Co-immunoprecipitation and Western blotting to detect the relative amount of FKBP12.6 associated with RyR2

We examined FKBP12.6 association with RyR2 as described previously (37, 38). Briefly, cardiomyocytes were lysed in modified radioimmune precipitation lysis buffer, shaking on ice for 20 min. The lysates were centrifuged at 12,000 × g for 15 min at 4 °C. The supernatants were collected, and the protein concentrations were determined with a bicinchoninic acid (BCA) protein assay kit (Thermo Fisher Scientific). The 100 μg of supernatant protein was incubated with 2 μg of anti-RyR2 antibody (Abcam) in 0.1 ml of modified radioimmune precipitation buffer and shaken slowly overnight at 4 °C. The samples were incubated with 40 μl of protein A/G-agarose beads at 4 °C for 3 h.

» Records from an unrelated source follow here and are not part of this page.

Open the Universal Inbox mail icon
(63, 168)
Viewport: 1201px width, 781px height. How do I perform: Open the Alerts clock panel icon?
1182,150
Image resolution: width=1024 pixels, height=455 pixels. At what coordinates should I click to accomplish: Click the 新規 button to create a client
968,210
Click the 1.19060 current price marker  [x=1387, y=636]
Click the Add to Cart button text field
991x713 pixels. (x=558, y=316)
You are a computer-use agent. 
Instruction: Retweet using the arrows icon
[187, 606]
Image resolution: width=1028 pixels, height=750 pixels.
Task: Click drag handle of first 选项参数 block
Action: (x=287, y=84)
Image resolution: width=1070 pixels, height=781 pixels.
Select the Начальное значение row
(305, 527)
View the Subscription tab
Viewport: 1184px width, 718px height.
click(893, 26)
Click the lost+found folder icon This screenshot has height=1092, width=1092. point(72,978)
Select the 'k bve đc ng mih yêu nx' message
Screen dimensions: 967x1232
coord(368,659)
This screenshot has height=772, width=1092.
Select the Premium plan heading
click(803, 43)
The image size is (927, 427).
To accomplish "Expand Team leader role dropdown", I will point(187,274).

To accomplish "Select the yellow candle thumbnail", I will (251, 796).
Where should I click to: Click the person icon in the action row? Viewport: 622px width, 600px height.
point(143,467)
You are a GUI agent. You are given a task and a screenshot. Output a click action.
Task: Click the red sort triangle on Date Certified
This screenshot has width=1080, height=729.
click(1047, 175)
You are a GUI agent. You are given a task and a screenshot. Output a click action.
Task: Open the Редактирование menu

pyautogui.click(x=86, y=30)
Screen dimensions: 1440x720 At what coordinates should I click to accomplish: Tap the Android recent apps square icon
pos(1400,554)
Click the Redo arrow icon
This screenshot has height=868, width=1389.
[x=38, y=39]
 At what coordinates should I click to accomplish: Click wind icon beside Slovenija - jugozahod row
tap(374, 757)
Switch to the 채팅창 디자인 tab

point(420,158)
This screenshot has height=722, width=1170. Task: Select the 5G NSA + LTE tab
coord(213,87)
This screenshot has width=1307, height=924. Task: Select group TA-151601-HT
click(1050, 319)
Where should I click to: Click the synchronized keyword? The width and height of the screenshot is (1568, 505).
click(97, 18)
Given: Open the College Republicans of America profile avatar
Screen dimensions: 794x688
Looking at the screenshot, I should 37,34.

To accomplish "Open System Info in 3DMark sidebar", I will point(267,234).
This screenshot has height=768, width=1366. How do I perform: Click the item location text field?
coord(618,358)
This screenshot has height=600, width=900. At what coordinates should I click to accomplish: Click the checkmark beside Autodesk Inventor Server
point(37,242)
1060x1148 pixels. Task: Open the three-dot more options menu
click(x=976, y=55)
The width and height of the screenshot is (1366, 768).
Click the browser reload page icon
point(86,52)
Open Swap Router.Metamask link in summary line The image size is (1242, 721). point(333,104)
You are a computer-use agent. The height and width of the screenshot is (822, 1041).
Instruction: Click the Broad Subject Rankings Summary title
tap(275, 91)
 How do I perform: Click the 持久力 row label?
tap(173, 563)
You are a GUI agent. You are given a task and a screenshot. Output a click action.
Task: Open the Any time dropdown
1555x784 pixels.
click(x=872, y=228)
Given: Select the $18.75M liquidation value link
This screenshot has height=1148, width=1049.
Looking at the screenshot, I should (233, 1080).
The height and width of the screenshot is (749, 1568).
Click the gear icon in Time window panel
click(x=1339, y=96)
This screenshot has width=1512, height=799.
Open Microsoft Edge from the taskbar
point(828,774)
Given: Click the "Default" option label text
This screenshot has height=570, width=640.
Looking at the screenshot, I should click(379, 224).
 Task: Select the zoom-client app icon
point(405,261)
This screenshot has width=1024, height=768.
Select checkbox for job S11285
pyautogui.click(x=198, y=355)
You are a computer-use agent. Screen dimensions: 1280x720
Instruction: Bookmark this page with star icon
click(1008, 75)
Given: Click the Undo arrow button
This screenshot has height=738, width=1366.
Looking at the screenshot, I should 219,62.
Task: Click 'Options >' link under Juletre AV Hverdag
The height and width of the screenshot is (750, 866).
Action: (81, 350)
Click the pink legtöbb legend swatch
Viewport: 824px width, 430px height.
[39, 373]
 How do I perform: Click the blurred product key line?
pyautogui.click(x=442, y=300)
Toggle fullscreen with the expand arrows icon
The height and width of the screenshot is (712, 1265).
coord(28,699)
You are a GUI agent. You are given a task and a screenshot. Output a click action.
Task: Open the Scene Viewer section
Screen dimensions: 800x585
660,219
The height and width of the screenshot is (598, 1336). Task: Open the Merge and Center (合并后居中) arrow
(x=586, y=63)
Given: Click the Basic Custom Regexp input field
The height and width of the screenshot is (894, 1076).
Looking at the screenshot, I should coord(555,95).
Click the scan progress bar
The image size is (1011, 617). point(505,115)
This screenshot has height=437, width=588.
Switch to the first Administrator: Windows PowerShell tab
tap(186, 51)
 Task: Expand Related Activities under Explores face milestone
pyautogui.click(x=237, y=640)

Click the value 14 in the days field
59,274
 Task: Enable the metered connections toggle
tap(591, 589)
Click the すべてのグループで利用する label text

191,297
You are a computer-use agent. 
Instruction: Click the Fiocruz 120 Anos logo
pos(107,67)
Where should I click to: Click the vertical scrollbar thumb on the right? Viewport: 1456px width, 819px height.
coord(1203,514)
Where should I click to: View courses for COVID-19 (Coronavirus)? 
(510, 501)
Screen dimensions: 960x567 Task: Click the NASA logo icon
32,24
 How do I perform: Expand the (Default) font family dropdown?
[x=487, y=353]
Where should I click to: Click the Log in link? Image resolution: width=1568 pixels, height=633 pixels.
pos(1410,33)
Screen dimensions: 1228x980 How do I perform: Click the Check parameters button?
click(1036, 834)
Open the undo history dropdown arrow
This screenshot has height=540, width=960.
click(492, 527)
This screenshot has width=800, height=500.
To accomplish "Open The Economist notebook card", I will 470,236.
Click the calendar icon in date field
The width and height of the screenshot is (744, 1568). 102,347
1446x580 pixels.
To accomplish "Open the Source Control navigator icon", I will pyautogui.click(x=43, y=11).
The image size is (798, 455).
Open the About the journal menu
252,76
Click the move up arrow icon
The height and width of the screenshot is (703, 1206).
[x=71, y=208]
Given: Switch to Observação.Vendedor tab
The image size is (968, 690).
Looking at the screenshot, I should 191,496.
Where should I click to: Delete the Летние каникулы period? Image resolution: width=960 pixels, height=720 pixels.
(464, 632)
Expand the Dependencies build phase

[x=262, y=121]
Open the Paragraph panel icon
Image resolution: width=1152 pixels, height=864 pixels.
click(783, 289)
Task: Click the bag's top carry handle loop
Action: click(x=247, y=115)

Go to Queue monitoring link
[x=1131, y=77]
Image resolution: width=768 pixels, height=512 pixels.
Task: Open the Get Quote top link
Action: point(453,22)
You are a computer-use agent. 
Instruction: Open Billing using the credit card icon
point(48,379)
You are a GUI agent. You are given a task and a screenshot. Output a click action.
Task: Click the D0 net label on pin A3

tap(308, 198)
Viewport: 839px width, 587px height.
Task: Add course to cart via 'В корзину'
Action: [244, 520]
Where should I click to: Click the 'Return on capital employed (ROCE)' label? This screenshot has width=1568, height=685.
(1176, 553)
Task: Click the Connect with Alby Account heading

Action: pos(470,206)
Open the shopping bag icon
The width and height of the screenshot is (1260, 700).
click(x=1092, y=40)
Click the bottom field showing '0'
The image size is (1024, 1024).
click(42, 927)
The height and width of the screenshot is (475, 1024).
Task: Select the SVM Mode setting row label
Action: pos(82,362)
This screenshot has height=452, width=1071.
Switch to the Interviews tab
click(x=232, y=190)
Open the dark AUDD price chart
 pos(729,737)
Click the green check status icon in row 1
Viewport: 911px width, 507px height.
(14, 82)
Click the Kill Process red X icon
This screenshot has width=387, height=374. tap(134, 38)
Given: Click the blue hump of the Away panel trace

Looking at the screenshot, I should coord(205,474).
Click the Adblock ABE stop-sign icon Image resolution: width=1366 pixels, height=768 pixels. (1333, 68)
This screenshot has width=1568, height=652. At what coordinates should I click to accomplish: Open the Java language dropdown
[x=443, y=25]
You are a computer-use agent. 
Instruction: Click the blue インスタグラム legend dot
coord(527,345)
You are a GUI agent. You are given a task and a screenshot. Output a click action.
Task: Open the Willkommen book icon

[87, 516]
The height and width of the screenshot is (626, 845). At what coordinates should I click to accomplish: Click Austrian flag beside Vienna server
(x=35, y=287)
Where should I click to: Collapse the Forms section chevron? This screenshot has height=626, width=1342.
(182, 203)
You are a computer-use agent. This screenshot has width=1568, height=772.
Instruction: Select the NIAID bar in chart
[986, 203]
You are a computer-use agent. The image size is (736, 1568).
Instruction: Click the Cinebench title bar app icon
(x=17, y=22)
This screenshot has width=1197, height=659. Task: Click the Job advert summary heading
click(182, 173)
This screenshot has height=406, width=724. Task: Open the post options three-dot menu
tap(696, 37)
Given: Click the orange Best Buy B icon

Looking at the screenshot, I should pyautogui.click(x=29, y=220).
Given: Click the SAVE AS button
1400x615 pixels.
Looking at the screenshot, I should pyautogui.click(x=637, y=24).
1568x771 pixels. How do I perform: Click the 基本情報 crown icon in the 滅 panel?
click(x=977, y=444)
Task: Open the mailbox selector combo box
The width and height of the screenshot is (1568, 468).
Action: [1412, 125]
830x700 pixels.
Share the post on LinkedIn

The resins were washed three times with radioimmune precipitation buffer, and the eluted immunoprecipitated proteins were boiled for 5 min at 95 °C and loaded into wells in the 10% SDS-PAGE before being transferred to PVDF membranes and then probed with primary antibody: anti-RyR2 (1:1000; Abcam), FKBP12.6 (1:2000; Elabscience). Bound antibodies were visualized using the enhanced chemiluminescence (ECL) detection kit (Beyotime). The FKBP12.6 associated with RyR2 was calculated as the ratio of FKBP12.6 to RyR2 protein content in RyR2 immunoprecipitates. Total FKBP12.6 protein level in cell lysates was detected as input to indicate the expression level of FKBP12.6.